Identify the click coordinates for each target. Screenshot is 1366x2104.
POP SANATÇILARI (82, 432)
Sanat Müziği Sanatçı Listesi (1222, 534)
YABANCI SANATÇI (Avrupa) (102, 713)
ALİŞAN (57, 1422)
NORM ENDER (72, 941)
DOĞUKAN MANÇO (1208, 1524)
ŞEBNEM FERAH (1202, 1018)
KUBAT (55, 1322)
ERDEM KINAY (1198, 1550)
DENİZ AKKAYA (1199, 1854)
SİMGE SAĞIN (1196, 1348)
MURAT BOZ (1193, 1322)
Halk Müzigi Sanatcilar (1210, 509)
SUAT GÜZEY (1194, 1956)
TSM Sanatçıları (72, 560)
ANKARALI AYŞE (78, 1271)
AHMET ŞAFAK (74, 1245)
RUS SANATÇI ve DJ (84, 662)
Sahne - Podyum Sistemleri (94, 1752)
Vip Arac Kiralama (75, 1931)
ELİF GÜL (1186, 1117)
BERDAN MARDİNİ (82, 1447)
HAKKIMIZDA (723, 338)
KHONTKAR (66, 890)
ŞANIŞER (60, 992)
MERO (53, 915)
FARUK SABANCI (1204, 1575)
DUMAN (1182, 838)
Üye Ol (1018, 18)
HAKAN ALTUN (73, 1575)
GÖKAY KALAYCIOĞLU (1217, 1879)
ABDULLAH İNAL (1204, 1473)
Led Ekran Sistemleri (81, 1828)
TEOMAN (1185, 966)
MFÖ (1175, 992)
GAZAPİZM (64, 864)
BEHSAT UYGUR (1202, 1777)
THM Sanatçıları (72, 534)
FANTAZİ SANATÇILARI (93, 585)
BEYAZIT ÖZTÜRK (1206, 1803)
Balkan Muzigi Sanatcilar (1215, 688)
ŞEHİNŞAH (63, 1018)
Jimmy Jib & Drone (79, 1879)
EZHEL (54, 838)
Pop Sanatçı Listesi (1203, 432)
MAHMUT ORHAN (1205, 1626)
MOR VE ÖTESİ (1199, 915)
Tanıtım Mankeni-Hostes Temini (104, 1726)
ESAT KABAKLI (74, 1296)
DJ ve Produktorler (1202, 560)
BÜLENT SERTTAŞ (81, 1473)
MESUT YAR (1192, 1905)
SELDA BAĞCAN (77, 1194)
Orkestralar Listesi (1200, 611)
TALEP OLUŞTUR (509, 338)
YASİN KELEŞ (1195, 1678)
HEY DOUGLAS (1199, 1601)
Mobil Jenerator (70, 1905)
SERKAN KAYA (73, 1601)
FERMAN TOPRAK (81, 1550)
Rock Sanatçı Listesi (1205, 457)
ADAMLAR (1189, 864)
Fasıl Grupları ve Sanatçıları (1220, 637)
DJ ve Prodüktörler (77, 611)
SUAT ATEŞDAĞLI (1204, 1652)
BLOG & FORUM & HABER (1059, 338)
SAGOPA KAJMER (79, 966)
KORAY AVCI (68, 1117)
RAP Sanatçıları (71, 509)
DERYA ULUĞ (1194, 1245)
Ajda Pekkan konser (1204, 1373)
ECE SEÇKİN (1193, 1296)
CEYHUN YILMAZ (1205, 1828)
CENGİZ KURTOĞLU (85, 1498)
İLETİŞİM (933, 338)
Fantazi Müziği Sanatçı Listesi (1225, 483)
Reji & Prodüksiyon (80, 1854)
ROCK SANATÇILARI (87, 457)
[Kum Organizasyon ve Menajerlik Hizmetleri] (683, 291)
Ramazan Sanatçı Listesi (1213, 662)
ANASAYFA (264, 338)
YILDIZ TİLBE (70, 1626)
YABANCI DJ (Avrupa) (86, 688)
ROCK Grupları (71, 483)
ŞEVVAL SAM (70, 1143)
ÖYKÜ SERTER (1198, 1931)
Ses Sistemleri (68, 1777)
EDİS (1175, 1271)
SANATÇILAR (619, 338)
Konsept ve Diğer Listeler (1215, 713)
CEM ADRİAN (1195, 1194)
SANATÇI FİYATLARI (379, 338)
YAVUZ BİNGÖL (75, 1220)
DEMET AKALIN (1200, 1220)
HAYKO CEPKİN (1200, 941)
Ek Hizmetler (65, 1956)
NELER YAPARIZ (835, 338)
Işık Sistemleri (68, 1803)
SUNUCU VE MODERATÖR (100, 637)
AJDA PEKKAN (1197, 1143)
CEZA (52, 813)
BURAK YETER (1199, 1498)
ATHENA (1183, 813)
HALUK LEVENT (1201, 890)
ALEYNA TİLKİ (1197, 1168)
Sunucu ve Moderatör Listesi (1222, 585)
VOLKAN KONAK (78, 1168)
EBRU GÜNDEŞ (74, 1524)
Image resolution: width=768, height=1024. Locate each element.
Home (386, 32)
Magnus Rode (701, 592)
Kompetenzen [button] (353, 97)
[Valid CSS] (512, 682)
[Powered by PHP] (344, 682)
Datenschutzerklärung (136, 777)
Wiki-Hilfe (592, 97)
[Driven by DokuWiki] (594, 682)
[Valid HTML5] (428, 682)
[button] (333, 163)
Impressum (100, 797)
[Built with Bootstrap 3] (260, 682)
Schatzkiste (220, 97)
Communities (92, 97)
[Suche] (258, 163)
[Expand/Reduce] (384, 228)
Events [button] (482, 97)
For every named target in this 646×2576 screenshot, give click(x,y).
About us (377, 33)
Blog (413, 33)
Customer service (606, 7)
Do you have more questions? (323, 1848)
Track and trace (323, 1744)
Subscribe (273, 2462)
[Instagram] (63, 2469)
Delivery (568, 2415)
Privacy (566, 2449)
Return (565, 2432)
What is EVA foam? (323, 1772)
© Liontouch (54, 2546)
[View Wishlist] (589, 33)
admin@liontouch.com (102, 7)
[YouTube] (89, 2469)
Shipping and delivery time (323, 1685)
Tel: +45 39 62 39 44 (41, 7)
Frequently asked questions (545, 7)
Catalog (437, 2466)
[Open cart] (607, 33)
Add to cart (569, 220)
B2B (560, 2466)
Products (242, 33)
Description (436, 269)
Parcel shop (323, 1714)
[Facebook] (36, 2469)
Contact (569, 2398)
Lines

* * * *

Scan the entries above for lines with "Sanatçıları" in them, then report how many there are as a plain number.

Result for this task:
4